Rewrite the lines below with every "Viewport" changed to "Display area" and nothing else altered.

Data extracted from a collection:
******************************

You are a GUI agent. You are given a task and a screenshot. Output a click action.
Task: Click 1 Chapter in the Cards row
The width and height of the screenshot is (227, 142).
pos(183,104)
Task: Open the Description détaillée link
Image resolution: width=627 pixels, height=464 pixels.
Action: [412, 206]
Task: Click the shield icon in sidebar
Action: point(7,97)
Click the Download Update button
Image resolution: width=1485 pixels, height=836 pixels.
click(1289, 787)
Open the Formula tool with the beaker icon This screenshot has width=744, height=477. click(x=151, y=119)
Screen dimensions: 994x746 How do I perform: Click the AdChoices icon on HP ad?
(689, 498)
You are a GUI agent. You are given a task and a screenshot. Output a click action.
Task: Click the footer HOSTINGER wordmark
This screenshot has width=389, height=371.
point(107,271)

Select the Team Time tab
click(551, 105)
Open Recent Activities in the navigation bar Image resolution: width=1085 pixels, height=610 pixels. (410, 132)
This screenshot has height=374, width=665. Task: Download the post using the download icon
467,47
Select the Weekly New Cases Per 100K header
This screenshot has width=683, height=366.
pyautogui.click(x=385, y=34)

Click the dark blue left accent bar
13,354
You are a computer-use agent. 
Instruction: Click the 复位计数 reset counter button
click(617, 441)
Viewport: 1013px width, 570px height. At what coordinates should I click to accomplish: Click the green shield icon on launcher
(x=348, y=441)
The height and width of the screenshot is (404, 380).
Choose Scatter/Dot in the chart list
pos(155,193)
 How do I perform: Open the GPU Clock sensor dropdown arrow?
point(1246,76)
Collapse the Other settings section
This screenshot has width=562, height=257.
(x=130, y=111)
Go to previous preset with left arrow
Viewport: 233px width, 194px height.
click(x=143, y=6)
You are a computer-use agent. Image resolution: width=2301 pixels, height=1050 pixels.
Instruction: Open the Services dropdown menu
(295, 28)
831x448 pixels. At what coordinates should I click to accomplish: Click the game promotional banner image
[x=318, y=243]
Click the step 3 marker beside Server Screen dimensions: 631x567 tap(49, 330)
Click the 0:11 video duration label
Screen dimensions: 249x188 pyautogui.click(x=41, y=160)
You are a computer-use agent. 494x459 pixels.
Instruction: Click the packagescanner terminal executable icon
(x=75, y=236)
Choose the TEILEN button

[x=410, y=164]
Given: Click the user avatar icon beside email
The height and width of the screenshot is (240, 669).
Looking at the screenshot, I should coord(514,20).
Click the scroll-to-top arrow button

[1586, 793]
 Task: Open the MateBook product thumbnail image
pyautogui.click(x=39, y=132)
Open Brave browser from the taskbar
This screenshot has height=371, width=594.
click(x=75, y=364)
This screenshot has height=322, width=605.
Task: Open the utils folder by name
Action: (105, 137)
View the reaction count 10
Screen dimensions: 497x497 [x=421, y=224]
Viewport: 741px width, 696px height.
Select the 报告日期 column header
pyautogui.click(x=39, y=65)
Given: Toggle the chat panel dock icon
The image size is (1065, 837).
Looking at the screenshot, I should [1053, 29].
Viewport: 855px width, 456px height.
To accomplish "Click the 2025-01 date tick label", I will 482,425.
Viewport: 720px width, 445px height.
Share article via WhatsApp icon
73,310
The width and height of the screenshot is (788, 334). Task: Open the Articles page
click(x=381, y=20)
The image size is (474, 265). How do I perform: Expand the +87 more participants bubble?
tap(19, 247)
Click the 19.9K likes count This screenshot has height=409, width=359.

******************************

Reply to the task:
You are a GUI agent. You are given a task and a screenshot. Output a click action.
Task: Click 1 Chapter in the Cards row
The width and height of the screenshot is (227, 142).
pos(183,104)
Task: Open the Description détaillée link
Image resolution: width=627 pixels, height=464 pixels.
Action: [412, 206]
Task: Click the shield icon in sidebar
Action: point(7,97)
Click the Download Update button
Image resolution: width=1485 pixels, height=836 pixels.
click(1289, 787)
Open the Formula tool with the beaker icon This screenshot has width=744, height=477. click(x=151, y=119)
Screen dimensions: 994x746 How do I perform: Click the AdChoices icon on HP ad?
(689, 498)
You are a GUI agent. You are given a task and a screenshot. Output a click action.
Task: Click the footer HOSTINGER wordmark
This screenshot has width=389, height=371.
point(107,271)

Select the Team Time tab
click(551, 105)
Open Recent Activities in the navigation bar Image resolution: width=1085 pixels, height=610 pixels. (410, 132)
This screenshot has height=374, width=665. Task: Download the post using the download icon
467,47
Select the Weekly New Cases Per 100K header
This screenshot has width=683, height=366.
pyautogui.click(x=385, y=34)

Click the dark blue left accent bar
13,354
You are a computer-use agent. 
Instruction: Click the 复位计数 reset counter button
click(617, 441)
Display area: 1013px width, 570px height. At what coordinates should I click to accomplish: Click the green shield icon on launcher
(x=348, y=441)
The height and width of the screenshot is (404, 380).
Choose Scatter/Dot in the chart list
pos(155,193)
 How do I perform: Open the GPU Clock sensor dropdown arrow?
point(1246,76)
Collapse the Other settings section
This screenshot has width=562, height=257.
(x=130, y=111)
Go to previous preset with left arrow
Display area: 233px width, 194px height.
click(x=143, y=6)
You are a computer-use agent. Image resolution: width=2301 pixels, height=1050 pixels.
Instruction: Open the Services dropdown menu
(295, 28)
831x448 pixels. At what coordinates should I click to accomplish: Click the game promotional banner image
[x=318, y=243]
Click the step 3 marker beside Server Screen dimensions: 631x567 tap(49, 330)
Click the 0:11 video duration label
Screen dimensions: 249x188 pyautogui.click(x=41, y=160)
You are a computer-use agent. 494x459 pixels.
Instruction: Click the packagescanner terminal executable icon
(x=75, y=236)
Choose the TEILEN button

[x=410, y=164]
Given: Click the user avatar icon beside email
The height and width of the screenshot is (240, 669).
Looking at the screenshot, I should coord(514,20).
Click the scroll-to-top arrow button

[1586, 793]
 Task: Open the MateBook product thumbnail image
pyautogui.click(x=39, y=132)
Open Brave browser from the taskbar
This screenshot has height=371, width=594.
click(x=75, y=364)
This screenshot has height=322, width=605.
Task: Open the utils folder by name
Action: (105, 137)
View the reaction count 10
Screen dimensions: 497x497 [x=421, y=224]
Display area: 741px width, 696px height.
Select the 报告日期 column header
pyautogui.click(x=39, y=65)
Given: Toggle the chat panel dock icon
The image size is (1065, 837).
Looking at the screenshot, I should [1053, 29].
Display area: 855px width, 456px height.
To accomplish "Click the 2025-01 date tick label", I will 482,425.
Display area: 720px width, 445px height.
Share article via WhatsApp icon
73,310
The width and height of the screenshot is (788, 334). Task: Open the Articles page
click(x=381, y=20)
The image size is (474, 265). How do I perform: Expand the +87 more participants bubble?
tap(19, 247)
Click the 19.9K likes count This screenshot has height=409, width=359.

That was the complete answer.